Eliav Benjamin has served as the deputy chief of mission at Israel’s embassy in Washington, D.C., for over two years. Prior to that, he headed the Middle East Bureau of Israel’s Foreign Ministry. As director of the Coordination Department in the Director General’s Bureau, he was extensively involved with developing the Abraham Accords. He also served as deputy consul general of Israel in the Consulate General in Shanghai, China, and as counselor for political affairs at the Israeli embassy in Washington.
In a sit-down with JNS in Washington, Benjamin discussed the potential expansion of the Abraham Accords, the ongoing diplomatic efforts to secure the release of the hostages being held by Hamas in Gaza, and the conflict with Iran.
Q: Trump has started naming some of the members of his upcoming administration. Many of them appear to be pro-Israel—what do you think we should expect?
A: …I foresee a very favorable administration toward Israel. We know some of the people. They have been outspoken about the relationship and the importance of the safety and security of Israel, wanting to bring about a more stable region, pushing for stronger relations with all of our neighbors. I think this is a big part of what we will see with all of them.
Q: Do you think we can expect an expansion of the Abraham Accords?
A: I think there is a very good chance to see this. We were very involved with the current administration with trying to expand the accords. Unfortunately, it didn’t happen. We know that President-elect Trump and his administration are going to push for this in a big way, as we will. I very much expect we will be able to see some progress in the region.
Q: In the last year, and since the war started, do you still maintain relations with Arab partners in the region?
A: Absolutely. One of the things that’s important to note is that with all the sensitivities of the war, every single one of those countries has maintained diplomatic relations with Israel. We’ve maintained our presence on the ground, they’ve maintained their presence on the ground. We have had open diplomatic channels with all the countries, as it should be. Naturally, because of the sensitivities, a lot of this was done quietly. Take the United Arab Emirates, for instance—bilateral trade has continued to rise even over this past year.

++++

*List of tasks*.
[a] Answer these questions about the interview with Eliav Benjamin:
(i) Which department did he direct while he was extensively involved with developing the Abraham Accords?
(ii) In which city was he deputy consul general of Israel?
(iii) Which country does he name as an example where bilateral trade kept rising over the past year?
[b] Resume the interview with Eliav Benjamin after its last answer, continuing in the same question-and-answer form.

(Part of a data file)
++++

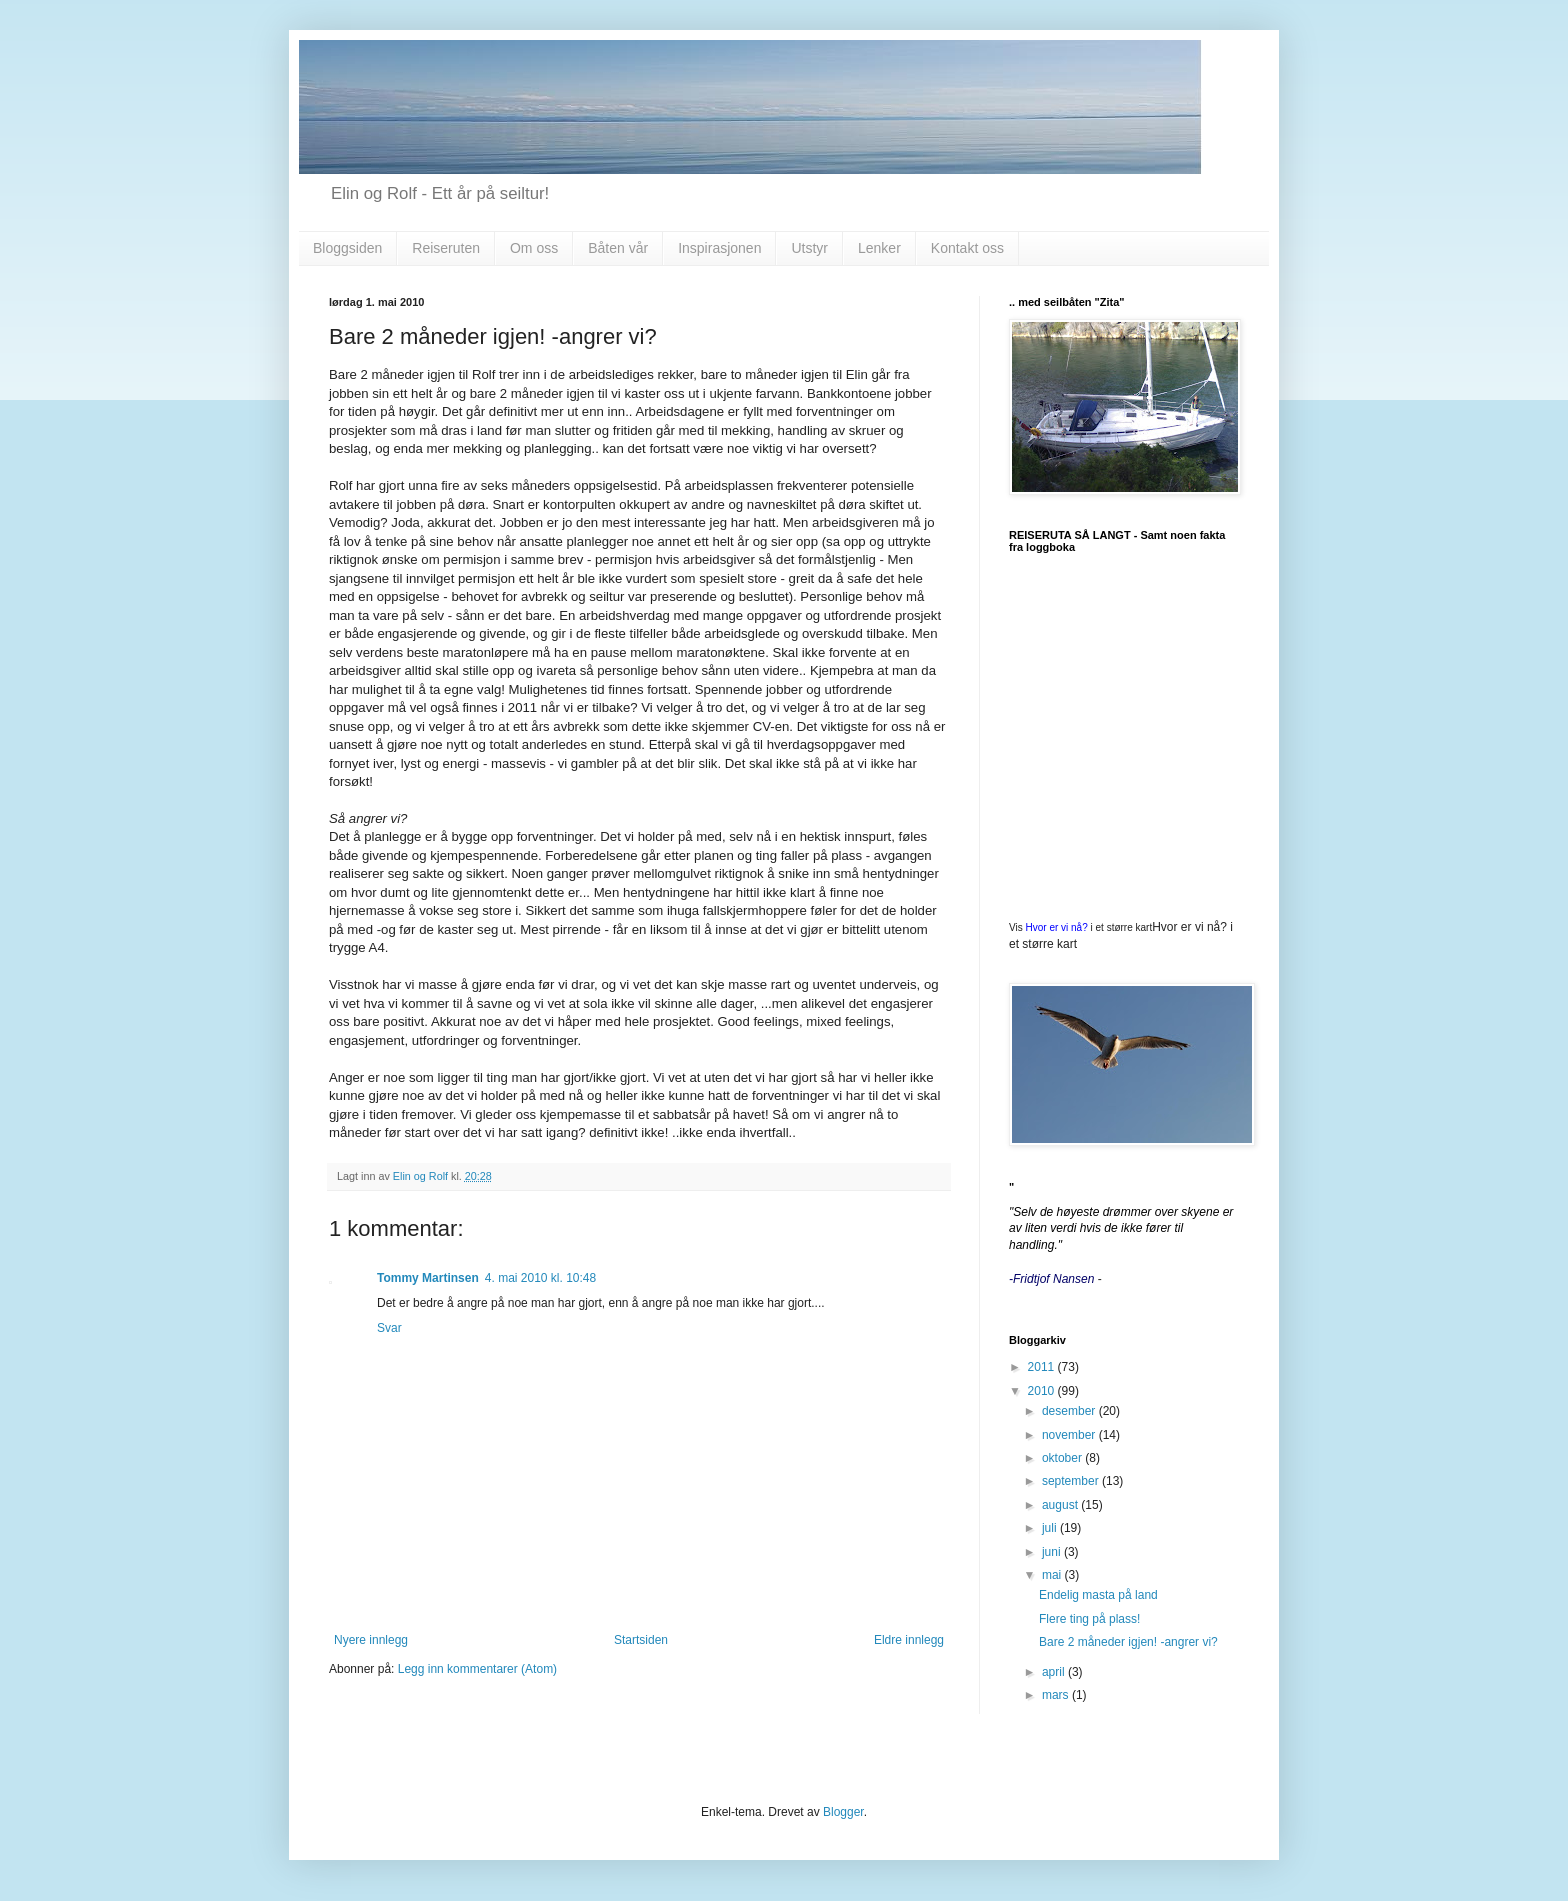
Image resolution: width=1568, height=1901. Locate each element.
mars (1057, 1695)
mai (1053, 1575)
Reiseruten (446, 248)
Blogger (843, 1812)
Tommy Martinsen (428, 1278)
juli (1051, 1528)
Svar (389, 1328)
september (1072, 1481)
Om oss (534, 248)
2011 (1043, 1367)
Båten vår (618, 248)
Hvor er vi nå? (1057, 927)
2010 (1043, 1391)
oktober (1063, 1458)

++++

*Outputs*.
[a]
(i) The Coordination Department in the Director General's Bureau
(ii) Shanghai, China
(iii) The United Arab Emirates

[b]
Q: Do you think these alliances are still strong?
A: I think the foundations are very strong, the relationships, fundamentally, are there. Again, we understand the sensitivities at this time, but it’s there. We all understand the benefits of these relations both in fighting for the good but also pushing back on the threats that we have collectively in the region as well.
These are relationships we all see collectively as strategic relationships, and we realized there would be obstacles and speed bumps on the way. This is one hell of a speed bump, but we’re in it for the long haul, for the better of the people of the region and the world.
Q: Israeli President Isaac Herzog met with President Biden yesterday, what was the main message that Israel brought and what do you think we can expect for the rest of Biden’s mandate?
A: It was a very special visit for President Herzog. I had the honor to help organize and accompany him on two previous visits and meetings with President Biden in the past couple of years. This is the third meeting in about two years in Washington. President Herzog met him of course in Israel when Biden visited, both in July 2022 and soon after the beginning of the war last October. This is their fifth meeting in the past two years, which I think is unprecedented and very special.
This visit was first and foremost to thank President Biden, for his unwavering support just not in the past year but over a lifetime of public activity, and especially for this past year.
President Herzog also presented him with a very special and unique token of appreciation, an archeological artifact from about 2,000 years ago, from the time of the second holy temple in Jerusalem, inscribed with the Hebrew name “Joseph,” to show how deep the roots of the relationship are.
There was a big discussion about the importance of bringing about the release of all the hostages, something that both presidents are highly committed to, as are the rest of the people in Israel. Something which is very deeply rooted for President Biden as well. And of course trying to bring about deals both for ending the war in Lebanon and the war against Hamas. Neither of which we of course initiated. Talking about the threats emanating from Iran. Talking about regional opportunities apropos the Abraham Accords normalization process. All of these were a part of the conversation, which went well beyond the original time that was planned for it. President Biden is a very dear friend of Israel.
Q: What do you think of Biden’s response to Oct. 7?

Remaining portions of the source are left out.